LIST OF TASKS
- a) Decide whether each statement below agrees with the court judgment excerpt. Answer yes or no for each, and quote the exact words from the excerpt that decide it.
(i) The respondents have served as daily wagers for between 12 and 20 years.
(ii) The Model Standing Orders provide for permanency after 300 days.
(iii) The Supreme Court accepted the doctrine of legitimate expectation for daily wagers.
- b) Translate this sentence from the court judgment excerpt into Spanish: "It is also held that a total embargo on temporary employment is not possible, given exigencies of administration, however such appointees cannot claim parity with permanent employment."
- c) The court judgment excerpt has a sentence that begins "It is also held that no other method of appointment". List every kind of employee named in that sentence.

-- begin DOCUMENT EXCERPT --

8. The learned Counsel appearing for the respondent on the other hand contended that the respondents are serving as daily wagers for a long period, from 12 years to 20 years with the appellant which clearly indicates that there does exist available work and the only reason for not creating additional posts and in not granting permanency to the respondents is to deprive them of all the benefits of permanency. It is also submitted that the Model Standing Orders which regulates service conditions provides for granting permanency on completion of 240 days. It is also submitted that the Industrial Court and the learned single Judge having found that the respondents are entitled to grant of permanency, the orders impugned be not interfered with. On the strength of long period of service having been put in by the daily wagers the doctrine of legitimate expectation is also pressed in service.

9. Before we proceed to deal with the submissions made by the learned Counsel for the respective parties, it would be appropriate to formulate the legal issues that emerge for consideration:

a) Whether the Constitutional scheme of public employment contained in Articles 14, 16 and the rules framed under Article 309 of Constitution of India regulate the appointments in the Government Milk Scheme? and if yes, what is the effect of non-compliance thereof on the appointments of the respondents?

b) Whether the provisions of the Model Standing Orders, which regulate the terms and conditions of service are subject to the Rules regulating the selection and appointment contained in the scheme of 'Public Employment'?

c) Whether 'Daily Wagers' have any legal right to claim permanency more so in the absence of 'sanctioned vacant post' in the establishment?

10. The learned Counsel for the appellant has placed reliance on the judgment in the case of Secretary, State of Karnataka and Ors. v. Umadevi and Ors. (supra). The said judgment is an authoritative pronouncement of law by the Constitution Bench of the Supreme Court rendered after careful consideration of the entire law on the subject and in the concluding paragraph, the Supreme Court has observed thus:

54. It is also clarified that those decisions which run counter to the principle settled in this decision, or in which directions running counter to what we have held herein, will stand denuded of their status as precedents.

11. The Supreme Court has in the said judgment considered various aspects of public employment and the obligation on the State in making appointments to the posts in public employment. After referring to the Constitutional provisions dealing with public employment more particularly, Articles 14, 16 and the Rules framed under Article 309, the Supreme Court has held that the Principle of 'equality of opportunities' in public employment is the basic structure/feature of the constitution, It is then held that the only mode recognised by law in making appointment to the posts in public employment is the one which provides equal opportunity for all. It is also held that no other method of appointment in public employment either by grant of permanency or absorption to temporary, contractual, casual, daily wages or ad hoc employees appointed or recruited de hors the constitutional scheme of public employment is permissible and hence cannot be legalised. The judgment further proceeds to hold that casual labourers/daily wagers have no right to regular or permanent public employment and that such persons who choose to accept the same accepts it fully knowing the nature of employment and hence the Court rejected the application of doctrine of legitimate expectation. The judgment emphasises that persons who get employed without following regular procedure or even through back door or on daily wages cannot seek direction from the Court to make them permanent in the post and to prevent regular recruitment to the posts concerned. Such employment is termed as 'litigious employment.' It is also held that a total embargo on temporary employment is not possible, given exigencies of administration, however such appointees cannot claim parity with permanent employment. The judgment criticises the orders passed by various Courts directing absorption, regularisation or permanent continuance, unless the recruitment itself was made regularly and in terms of the Constitutional Scheme.

-- end DOCUMENT EXCERPT --
-- begin SUPPLIED INFORMATION --

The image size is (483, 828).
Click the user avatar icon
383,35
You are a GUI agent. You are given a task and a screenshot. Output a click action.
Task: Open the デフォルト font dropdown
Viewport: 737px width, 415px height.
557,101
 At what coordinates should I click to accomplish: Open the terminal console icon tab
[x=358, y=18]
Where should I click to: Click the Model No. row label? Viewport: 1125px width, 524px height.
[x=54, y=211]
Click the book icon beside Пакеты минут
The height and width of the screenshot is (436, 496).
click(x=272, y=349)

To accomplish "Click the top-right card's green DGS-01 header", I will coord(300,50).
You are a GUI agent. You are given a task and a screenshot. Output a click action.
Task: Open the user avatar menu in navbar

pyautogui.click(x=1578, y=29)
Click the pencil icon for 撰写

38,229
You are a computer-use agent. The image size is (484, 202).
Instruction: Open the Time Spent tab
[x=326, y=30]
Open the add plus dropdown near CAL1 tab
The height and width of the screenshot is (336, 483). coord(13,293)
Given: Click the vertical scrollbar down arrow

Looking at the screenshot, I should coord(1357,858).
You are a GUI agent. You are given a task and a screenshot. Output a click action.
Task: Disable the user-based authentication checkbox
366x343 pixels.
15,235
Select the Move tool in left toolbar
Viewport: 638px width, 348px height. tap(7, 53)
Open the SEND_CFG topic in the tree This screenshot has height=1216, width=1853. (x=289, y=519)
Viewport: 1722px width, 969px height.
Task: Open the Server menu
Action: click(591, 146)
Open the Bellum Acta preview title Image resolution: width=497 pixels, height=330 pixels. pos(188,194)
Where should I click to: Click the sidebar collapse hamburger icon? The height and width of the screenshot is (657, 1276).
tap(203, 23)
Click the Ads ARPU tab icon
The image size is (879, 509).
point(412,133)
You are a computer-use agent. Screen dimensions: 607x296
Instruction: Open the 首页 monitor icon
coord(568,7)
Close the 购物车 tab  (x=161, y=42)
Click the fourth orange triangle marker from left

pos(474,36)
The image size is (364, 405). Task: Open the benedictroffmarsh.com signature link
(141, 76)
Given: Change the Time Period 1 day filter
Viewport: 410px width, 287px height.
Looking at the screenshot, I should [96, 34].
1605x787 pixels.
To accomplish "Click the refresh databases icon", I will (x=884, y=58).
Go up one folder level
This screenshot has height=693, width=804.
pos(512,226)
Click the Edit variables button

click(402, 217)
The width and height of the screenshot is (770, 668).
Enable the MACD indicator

-- end SUPPLIED INFORMATION --

SOLUTIONS BY TASK
- a)
(i) Yes: "serving as daily wagers for a long period, from 12 years to 20 years"
(ii) No: "provides for granting permanency on completion of 240 days"
(iii) No: "the Court rejected the application of doctrine of legitimate expectation"

- b) También se sostiene que no es posible una prohibición total del empleo temporal, dadas las exigencias de la administración; sin embargo, tales designados no pueden reclamar paridad con el empleo permanente.

- c)
- temporary
- contractual
- casual
- daily wages
- ad hoc